Wenn Mutti ihre gehorsamen Söhne nicht hätte. Vor allem den französischen Staatspräsidenten Emmanuel Macron: Mit ihm hat sie jetzt eine Europäisierung der Flüchtlingspolitik sowie eine Investitionsoffensive zur Stabilisierung der Eurozone vereinbart. Die kostet natürlich Milliarden an Steuergeldern.

    Macron eilte gestern zum Schloss Meseberg bei Berlin, um Merkel Rückendeckung gegen die CSU zu gewähren. Gegen deren Forderung nach einer nationalen Entscheidung in der Flüchtlingsfrage unterstützt Macron Merkels Vorhaben einer europäischen Lösung:

    So bot er an, das Dubliner Abkommen mal ernst zu nehmen und alle in Frankreich registrierten Flüchtlinge, die nach Deutschland weitergezogen sind, wieder zurückzunehmen. Er wolle Abkommen dieser Art auch mit anderen EU-Ländern unterstützen: „Wir werden mit allen unseren Partnern weiter an diesen Themen arbeiten.” Hier dürften vor allem Griechenland und Italien gemeint sein, bei denen das Gros der Flüchtlinge EU-Boden betritt.

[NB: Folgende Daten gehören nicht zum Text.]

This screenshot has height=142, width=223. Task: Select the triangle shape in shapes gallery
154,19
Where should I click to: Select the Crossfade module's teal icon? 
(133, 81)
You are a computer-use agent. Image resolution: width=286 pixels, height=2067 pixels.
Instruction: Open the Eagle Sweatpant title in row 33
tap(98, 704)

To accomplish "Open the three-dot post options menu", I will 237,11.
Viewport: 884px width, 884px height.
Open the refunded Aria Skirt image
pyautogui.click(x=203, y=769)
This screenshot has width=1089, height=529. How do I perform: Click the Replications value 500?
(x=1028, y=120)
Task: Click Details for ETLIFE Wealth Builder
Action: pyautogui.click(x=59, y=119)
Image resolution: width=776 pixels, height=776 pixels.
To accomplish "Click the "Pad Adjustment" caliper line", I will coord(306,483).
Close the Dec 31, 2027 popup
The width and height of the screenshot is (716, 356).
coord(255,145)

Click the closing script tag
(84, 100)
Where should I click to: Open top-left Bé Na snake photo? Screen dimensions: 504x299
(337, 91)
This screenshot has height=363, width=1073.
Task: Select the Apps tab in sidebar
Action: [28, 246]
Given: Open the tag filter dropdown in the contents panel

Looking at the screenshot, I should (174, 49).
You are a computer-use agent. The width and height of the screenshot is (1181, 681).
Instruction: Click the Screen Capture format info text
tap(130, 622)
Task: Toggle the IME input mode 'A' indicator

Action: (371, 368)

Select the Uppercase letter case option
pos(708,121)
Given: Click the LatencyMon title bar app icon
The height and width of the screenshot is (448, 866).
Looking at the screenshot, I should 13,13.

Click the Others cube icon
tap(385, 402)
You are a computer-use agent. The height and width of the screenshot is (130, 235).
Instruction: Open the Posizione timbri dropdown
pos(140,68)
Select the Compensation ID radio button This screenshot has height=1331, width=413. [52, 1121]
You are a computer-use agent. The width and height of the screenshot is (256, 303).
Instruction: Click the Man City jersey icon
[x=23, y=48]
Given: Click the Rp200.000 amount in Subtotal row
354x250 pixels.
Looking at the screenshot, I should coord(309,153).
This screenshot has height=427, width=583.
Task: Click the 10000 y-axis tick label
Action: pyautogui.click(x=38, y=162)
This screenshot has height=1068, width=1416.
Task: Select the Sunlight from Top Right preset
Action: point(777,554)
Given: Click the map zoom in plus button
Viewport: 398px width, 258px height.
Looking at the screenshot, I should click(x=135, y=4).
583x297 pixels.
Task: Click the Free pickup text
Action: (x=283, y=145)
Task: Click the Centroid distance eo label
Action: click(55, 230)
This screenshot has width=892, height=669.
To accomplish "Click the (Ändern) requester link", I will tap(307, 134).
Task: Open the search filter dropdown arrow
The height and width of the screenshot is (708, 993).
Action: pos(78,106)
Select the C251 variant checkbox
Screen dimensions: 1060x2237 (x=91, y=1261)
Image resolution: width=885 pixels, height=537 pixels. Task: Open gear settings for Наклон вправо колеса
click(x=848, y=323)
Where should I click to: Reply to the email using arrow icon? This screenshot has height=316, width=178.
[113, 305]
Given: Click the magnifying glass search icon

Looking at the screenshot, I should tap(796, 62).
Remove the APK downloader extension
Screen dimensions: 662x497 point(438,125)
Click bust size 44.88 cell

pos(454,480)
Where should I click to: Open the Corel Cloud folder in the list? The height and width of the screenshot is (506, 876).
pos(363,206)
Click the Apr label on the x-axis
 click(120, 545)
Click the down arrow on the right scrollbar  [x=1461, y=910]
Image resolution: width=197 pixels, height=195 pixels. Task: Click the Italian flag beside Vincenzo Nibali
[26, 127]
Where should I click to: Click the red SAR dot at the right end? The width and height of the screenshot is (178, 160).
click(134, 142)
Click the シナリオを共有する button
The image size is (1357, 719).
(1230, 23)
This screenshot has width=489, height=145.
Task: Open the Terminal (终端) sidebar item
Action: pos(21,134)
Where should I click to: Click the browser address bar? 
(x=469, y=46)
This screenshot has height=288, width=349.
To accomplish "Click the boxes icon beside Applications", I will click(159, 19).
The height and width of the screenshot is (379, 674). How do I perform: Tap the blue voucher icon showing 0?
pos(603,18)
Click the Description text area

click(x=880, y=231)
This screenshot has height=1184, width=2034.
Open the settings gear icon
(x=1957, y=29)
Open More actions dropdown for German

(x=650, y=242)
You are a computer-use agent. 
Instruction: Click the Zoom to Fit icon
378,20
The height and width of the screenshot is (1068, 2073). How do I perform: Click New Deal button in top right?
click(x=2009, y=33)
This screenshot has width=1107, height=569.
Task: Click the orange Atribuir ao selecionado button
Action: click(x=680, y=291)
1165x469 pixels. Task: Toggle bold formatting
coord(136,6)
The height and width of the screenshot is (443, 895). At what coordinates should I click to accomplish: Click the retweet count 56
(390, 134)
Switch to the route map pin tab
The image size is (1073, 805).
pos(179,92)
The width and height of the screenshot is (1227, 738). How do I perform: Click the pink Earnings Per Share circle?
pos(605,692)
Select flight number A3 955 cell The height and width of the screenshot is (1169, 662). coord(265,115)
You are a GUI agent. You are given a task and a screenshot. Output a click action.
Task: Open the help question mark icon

    Bundeskanzlerin Merkel dürfte dieses Vorhaben schon am kommenden Sonntag bei einem Treffen mit mehreren EU-Staaten vortragen. Bei dem wollen sich Deutschland, Österreich, Italien, Frankreich, Bulgaren, Spanien und Griechenland vor dem EU-Gipfel vom 28. bis 29. Juni zur Migrantenfrage absprechen.

    Außerdem wollen Merkel und Macron eine Investionsoffensive in Milliardenhöhe starten. Ziel: Den Euro krisenfester zu gestalten. Die Höhe des Budgets müsse noch auf EU-Ebene verhandelt werden und solle ab 2021 zur Verfügung stehen. Mit ihm könnten geschwächte Mitgliedsländer gestützt und dadurch die Unterschiede zwischen den einzelnen Volkswirtschaften in der EU minimiert werden. Das stabilisiere die Euro-Zone. Deren Notwendigkeit begründete Merkel unter anderem mit der damaligen Griechenland-Krise.

    Markus Söder (CSU) wetterte heute gegen diese Erstellung eines gemeinsamen Finanzbudgets innerhalb der Euro-Zone: „Wir können jetzt nicht zusätzliche Schattenhaushalte auf den Weg bringen oder versuchen, die Stabilität der Währung aufzuweichen.”

    Außerdem vermutet er, dass Merkel Finanz- und Asylpolitik vermischen wolle. Die Kanzlerin versuche, einzelne Länder durch finanzielle Zusagen in Sachen Asylpolitik zu bestechen. „Beides sind zwei unterschiedliche Bereiche. Es braucht ein klares Rechtsstaatsprinzip.” Er wolle Merkel deshalb zur Rede stellen.

    Unser Land, unsere Kultur, unsere Zukunft

    Aber es kommt noch mehr: Merkel und Macron wollen auch den Euro-Rettungsschirm ESM zu einem Europäischen Währungsfond erweitern, um den Euro besser gegen Finanzkrisen zu schützen. Der ESM könne mit öffentlichen Geldern als letztes Auffangnetz bei Bankenpleiten dienen. – Das wäre eine weitere Variante merkelscher Politik, EU-Probleme mit hiesigen Steuergeldern zu befrieden.